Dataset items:
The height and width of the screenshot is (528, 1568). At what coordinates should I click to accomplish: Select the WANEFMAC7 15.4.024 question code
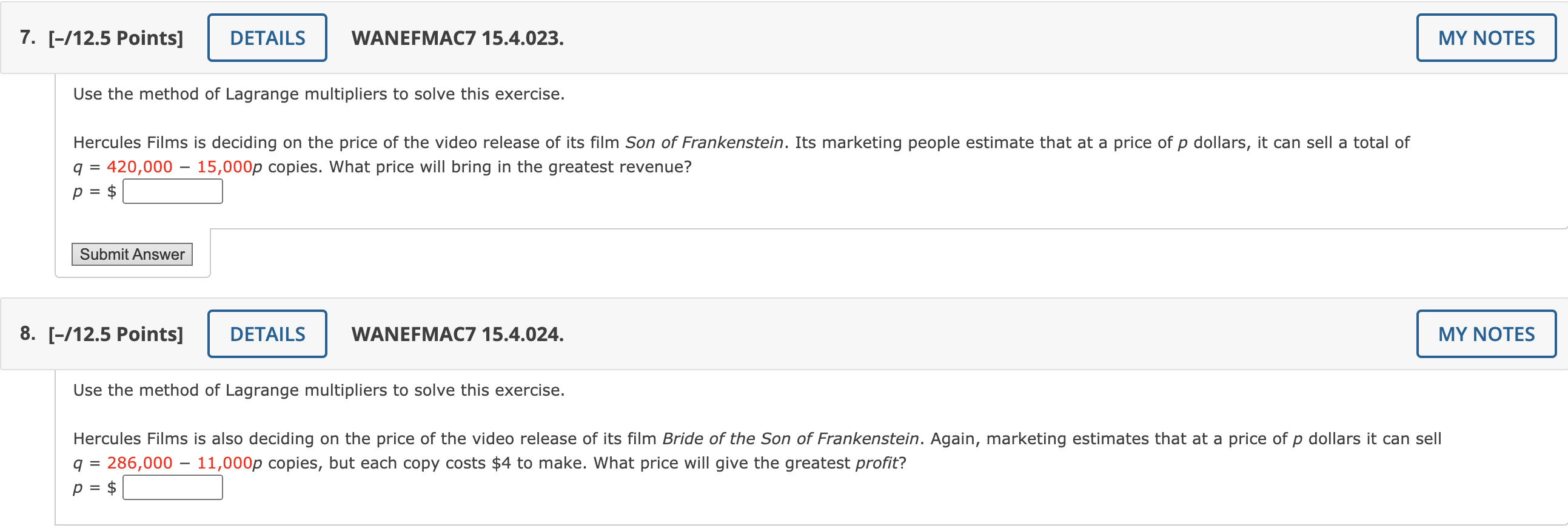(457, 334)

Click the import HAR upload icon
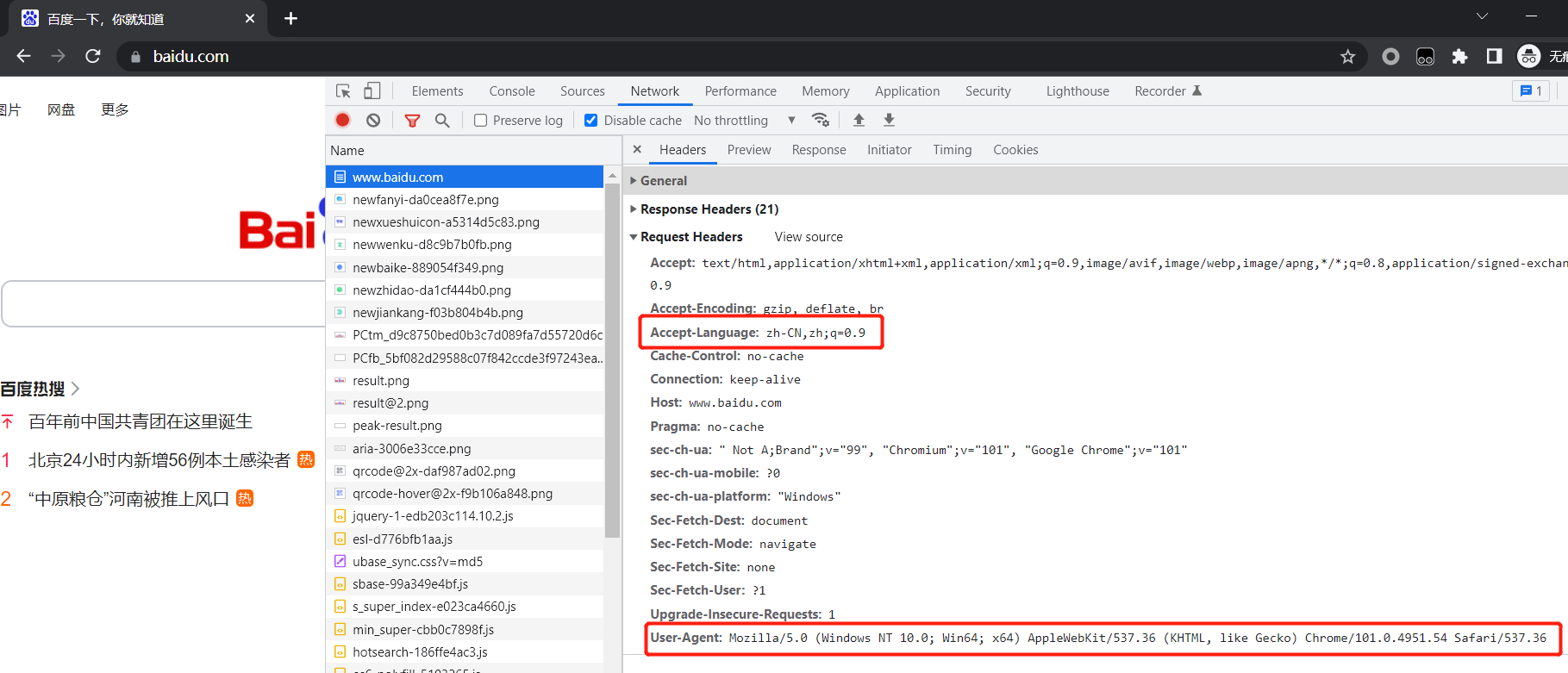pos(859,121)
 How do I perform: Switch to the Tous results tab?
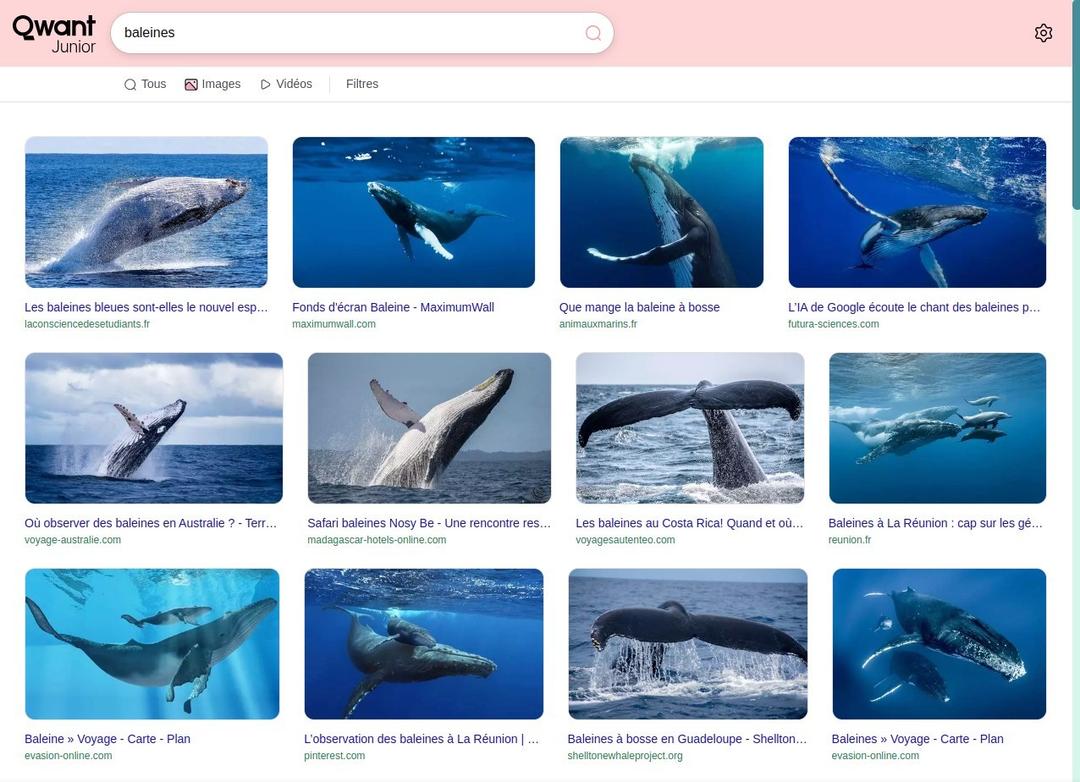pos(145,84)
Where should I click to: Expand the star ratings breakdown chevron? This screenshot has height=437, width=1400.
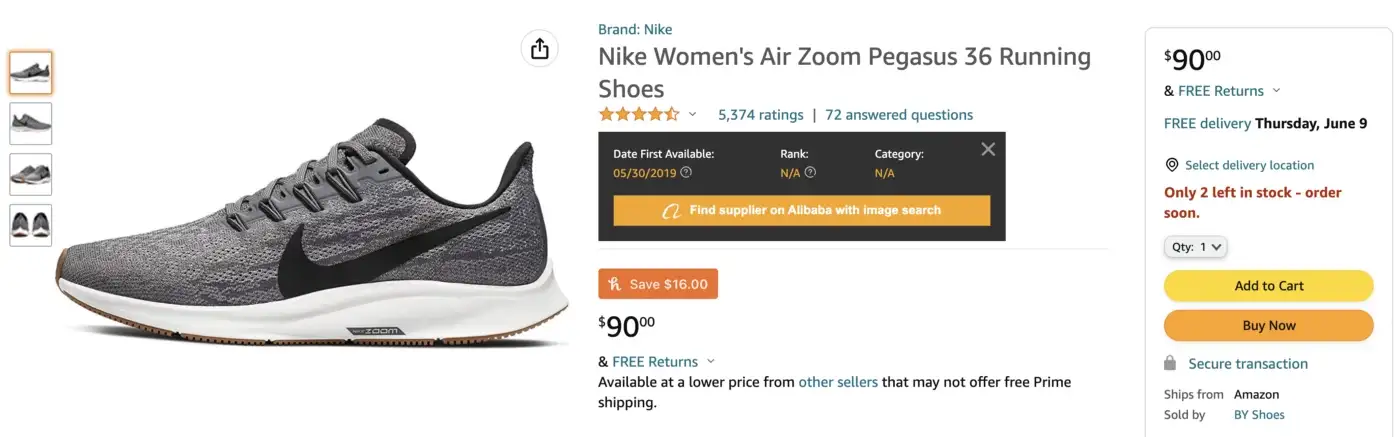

Task details: Each record above is to be copied out exactly; its pictures are not.

Response for this exercise:
The height and width of the screenshot is (528, 1568). At what coordinates should I click to accomplish: Select the WANEFMAC7 15.4.024 question code
(457, 334)

Click the import HAR upload icon
pos(859,121)
 How do I perform: Switch to the Tous results tab?
pos(145,84)
Where should I click to: Expand the star ratings breakdown chevron? This screenshot has height=437, width=1400.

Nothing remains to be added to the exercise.